Kinshasa, 11 mai 2026-Le ministère de la Justice de la République démocratique du Congo a annoncé l’ouverture de poursuites judiciaires contre les auteurs de publications jugées injurieuses, diffamatoires et menaçantes à l’encontre du président Félix Tshisekedi. Cette décision intervient dans un climat de fortes réactions politiques et numériques après la conférence de presse du chef de l’État du 6 mai dernier.
Dans un communiqué officiel publié ce lundi 11 mai à Kinshasa, le ministre d’État, ministre de la Justice et Garde des Sceaux, condamne « avec la plus grande fermeté » les contenus diffusés ces derniers jours sur les réseaux sociaux contre le président de la République.

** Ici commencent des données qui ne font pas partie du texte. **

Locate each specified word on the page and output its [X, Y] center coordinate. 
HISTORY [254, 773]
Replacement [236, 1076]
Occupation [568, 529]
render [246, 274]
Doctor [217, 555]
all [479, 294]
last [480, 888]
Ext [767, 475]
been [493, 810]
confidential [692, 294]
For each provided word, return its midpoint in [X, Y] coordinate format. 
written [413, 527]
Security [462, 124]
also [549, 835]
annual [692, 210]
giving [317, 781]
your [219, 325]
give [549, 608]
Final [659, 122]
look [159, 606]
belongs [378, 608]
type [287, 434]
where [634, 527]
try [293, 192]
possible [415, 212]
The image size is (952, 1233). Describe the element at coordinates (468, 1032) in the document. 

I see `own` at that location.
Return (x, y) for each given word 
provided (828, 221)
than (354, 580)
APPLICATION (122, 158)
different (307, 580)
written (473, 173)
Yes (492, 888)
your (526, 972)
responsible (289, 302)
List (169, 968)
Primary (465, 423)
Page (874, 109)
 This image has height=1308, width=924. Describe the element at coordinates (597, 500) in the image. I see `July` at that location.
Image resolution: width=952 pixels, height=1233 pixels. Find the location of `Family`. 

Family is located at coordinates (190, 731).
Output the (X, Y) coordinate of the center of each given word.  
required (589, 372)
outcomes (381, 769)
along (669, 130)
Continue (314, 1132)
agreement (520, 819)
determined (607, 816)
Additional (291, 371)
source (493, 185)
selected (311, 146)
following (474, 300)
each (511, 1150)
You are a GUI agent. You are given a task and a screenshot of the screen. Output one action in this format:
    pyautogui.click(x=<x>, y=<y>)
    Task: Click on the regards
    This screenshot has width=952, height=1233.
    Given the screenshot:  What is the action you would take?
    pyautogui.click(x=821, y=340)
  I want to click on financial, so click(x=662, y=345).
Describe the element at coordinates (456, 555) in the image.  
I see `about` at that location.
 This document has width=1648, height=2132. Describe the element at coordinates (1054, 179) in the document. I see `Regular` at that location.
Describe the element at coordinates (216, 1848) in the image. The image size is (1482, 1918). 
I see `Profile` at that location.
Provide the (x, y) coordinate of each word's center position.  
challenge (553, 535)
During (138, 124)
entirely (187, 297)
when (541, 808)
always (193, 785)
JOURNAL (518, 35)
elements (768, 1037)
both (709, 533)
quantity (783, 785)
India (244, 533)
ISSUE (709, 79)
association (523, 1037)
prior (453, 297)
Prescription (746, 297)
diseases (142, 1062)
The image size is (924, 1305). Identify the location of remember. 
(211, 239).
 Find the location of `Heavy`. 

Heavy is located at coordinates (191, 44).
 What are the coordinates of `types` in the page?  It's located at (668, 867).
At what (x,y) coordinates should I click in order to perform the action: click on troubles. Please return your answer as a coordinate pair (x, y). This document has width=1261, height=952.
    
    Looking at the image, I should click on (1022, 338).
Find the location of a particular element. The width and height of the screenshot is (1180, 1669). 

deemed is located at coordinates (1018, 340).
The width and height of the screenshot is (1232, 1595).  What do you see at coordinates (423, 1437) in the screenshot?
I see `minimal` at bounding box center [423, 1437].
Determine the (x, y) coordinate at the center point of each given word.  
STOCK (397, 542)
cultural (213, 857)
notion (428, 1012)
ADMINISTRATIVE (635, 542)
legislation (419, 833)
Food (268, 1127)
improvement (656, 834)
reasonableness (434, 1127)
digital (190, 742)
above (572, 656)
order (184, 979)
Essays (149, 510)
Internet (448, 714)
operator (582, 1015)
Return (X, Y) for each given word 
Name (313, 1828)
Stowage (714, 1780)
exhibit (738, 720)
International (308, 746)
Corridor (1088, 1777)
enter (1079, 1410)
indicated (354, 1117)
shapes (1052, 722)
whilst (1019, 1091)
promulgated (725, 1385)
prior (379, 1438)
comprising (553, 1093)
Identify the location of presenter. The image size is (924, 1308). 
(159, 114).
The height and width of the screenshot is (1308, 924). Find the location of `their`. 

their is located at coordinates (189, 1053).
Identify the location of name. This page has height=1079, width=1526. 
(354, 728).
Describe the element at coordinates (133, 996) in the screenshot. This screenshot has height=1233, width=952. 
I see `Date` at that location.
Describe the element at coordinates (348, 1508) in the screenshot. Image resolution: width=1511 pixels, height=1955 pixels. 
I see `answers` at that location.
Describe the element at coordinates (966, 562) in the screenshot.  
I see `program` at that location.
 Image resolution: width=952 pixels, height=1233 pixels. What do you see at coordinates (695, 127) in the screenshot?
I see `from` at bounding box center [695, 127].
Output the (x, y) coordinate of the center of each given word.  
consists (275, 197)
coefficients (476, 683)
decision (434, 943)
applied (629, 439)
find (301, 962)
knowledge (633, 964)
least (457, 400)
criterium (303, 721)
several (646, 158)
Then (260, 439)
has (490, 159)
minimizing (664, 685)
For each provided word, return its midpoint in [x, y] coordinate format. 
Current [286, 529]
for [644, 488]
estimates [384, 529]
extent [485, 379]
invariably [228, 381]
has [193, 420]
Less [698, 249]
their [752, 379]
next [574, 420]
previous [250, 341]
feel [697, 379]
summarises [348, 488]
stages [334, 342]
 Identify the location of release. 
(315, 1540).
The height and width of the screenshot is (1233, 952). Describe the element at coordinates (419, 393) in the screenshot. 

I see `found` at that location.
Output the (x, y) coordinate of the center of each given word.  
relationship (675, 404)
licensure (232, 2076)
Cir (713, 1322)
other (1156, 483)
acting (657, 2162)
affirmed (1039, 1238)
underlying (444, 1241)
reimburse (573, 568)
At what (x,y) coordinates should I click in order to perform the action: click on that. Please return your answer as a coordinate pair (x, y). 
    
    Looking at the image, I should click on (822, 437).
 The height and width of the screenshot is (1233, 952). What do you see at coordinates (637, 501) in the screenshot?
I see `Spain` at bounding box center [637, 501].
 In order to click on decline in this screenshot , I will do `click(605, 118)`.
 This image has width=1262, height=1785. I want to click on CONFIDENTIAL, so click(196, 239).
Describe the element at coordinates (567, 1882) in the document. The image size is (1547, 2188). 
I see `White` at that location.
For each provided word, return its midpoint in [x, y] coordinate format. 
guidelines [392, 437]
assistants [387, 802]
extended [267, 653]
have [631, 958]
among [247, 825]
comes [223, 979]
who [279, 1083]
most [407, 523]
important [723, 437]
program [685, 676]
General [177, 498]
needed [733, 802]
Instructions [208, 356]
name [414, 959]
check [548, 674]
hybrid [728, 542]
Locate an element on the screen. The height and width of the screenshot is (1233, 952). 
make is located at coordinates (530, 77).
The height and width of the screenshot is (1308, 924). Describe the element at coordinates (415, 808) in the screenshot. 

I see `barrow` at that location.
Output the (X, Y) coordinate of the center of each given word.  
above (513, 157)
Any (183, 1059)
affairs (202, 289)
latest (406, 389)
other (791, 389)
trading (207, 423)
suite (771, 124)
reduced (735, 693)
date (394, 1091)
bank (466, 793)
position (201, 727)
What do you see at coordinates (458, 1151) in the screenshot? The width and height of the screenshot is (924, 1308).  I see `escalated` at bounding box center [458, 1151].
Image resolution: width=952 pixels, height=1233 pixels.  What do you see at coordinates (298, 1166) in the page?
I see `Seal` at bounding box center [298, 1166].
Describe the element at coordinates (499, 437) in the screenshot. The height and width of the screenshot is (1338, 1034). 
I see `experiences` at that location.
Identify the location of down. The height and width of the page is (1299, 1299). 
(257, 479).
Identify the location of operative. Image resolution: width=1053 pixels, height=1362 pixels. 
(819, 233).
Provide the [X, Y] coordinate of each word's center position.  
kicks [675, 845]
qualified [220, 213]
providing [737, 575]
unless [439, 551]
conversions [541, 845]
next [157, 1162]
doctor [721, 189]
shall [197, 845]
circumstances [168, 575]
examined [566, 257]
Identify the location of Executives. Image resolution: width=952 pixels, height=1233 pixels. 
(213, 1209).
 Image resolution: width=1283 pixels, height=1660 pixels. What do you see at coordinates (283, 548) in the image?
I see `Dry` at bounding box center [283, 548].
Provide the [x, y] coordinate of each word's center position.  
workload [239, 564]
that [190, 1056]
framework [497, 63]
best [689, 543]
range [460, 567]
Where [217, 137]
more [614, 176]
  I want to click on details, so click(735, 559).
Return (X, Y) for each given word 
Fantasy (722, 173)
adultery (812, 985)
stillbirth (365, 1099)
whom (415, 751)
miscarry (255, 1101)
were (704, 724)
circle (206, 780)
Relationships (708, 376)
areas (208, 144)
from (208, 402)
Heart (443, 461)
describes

Le ministère estime que plusieurs publications relayées en ligne contiennent des propos « outrageants, injurieux, diffamatoires et menaçants » qui, selon lui, ne peuvent être justifiés par le principe de la liberté d’expression.
Les autorités judiciaires considèrent également que ces actes constituent des infractions prévues par le droit pénal congolais et qu’ils portent atteinte à l’autorité de l’État, à la stabilité des institutions ainsi qu’à la cohésion nationale.
Le communiqué rappelle par ailleurs que le président de la République, en sa qualité de garant de la Constitution, de l’unité nationale et du fonctionnement régulier des institutions, bénéficie d’une protection juridique particulière prévue par les lois de la République.
Face à cette situation, le ministre de la Justice affirme avoir donné injonction aux autorités judiciaires compétentes de déclencher immédiatement des poursuites afin d’identifier les auteurs des publications incriminées, y compris ceux se trouvant à l’étranger.
Le ministère annonce notamment l’ouverture d’enquêtes techniques et numériques destinées à retracer l’origine des contenus diffusés et à localiser les personnes concernées conformément aux procédures légales en vigueur.
Kinshasa met également en garde contre toute utilisation des réseaux sociaux à des fins d’incitation à la haine, à la violence ou à des troubles à l’ordre public, soulignant que les auteurs de tels actes s’exposent à des sanctions prévues par la loi.